• **PARTS OF THE EXERCISE**:
1. In the post on Nia class cycles, what portions make up the required class structure of the training mentioned, and in what order?
2. For each statement below, say whether the post on Nia class cycles agrees with it, and quote the words of the post that decide it: (a) every form of cardio class includes a flexibility portion; (b) Nia divides its class into seven cycles; (c) the cardio in Nia consists of running and jumping.

• **DOCUMENT SEGMENT**:
▼
Posted by terrepruitt on October 14, 2014

You may be familiar with cycles of a cardio class.  Most modalities or classes have a warm-up, a “moving portion”, and a cool down.  Not every form of cardio class includes a “flexibility” portion.  As I mentioned in my last post, I was in a training recently and they include flexibility in their class structure.  That is awesome.  Their required class structure is:  warm-up, endurance phase (cardio), cool down, then flexibility.  I love that they are including flexibility.  It is great to see.  That is four portions.  As you may be aware, Nia has seven.  We call our sections of class cycles.  The cycles are:

1. Setting your focus and intent

2. Stepping In

3. Warm up

4. Get Moving

5. Cool Down

6. Floorplay

7. Stepping out

Nia’s cycle #4, the “Get Moving” is comparable to the endurance phase or the cardio phase.  That is where we really move.  We can use big movements and move through the planes to get the heart rate up, so our cardio does not consist of running and jumping.  In order to get the heart pumping we move our body up and down, using the muscles.  We also move our arms and hands — a lot.  Could be we are punching or it could be we are just moving them in a way consistent with the body’s way but that helps get the blood moving.
▲
• **DATA SECTION**:
▼
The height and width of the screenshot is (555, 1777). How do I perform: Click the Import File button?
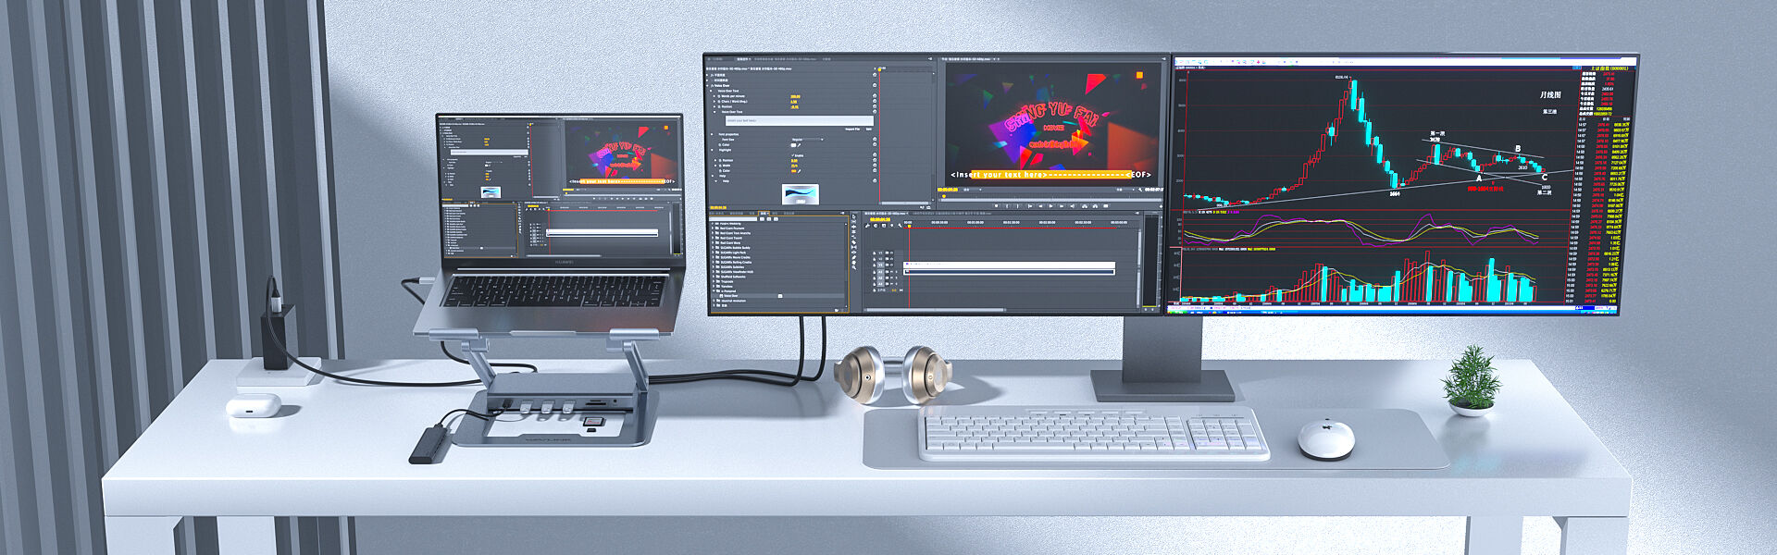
▲
▼
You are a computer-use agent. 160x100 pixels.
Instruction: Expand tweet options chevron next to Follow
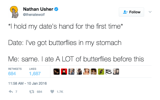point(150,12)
▲
▼
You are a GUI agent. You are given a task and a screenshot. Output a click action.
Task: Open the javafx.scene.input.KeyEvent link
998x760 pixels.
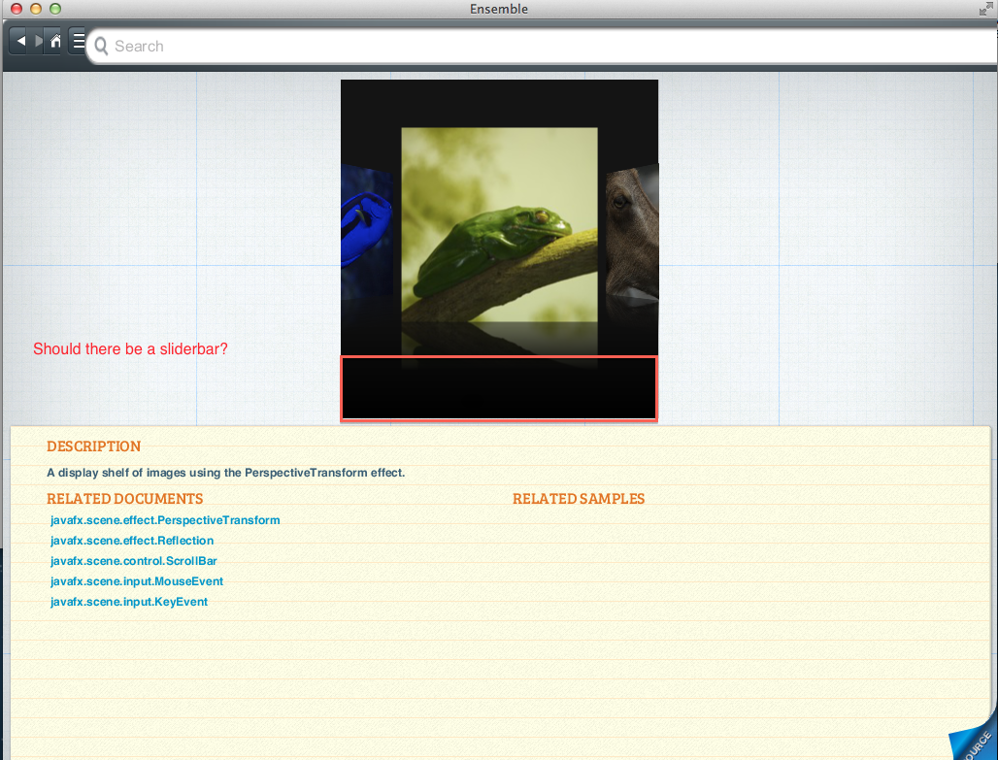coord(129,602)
▲
• **THE RESPONSES**:
1. Warm-up, endurance phase (cardio), cool down, then flexibility.

2.
(a) No: "Not every form of cardio class includes a “flexibility” portion."
(b) Yes: "As you may be aware, Nia has seven."
(c) No: "so our cardio does not consist of running and jumping."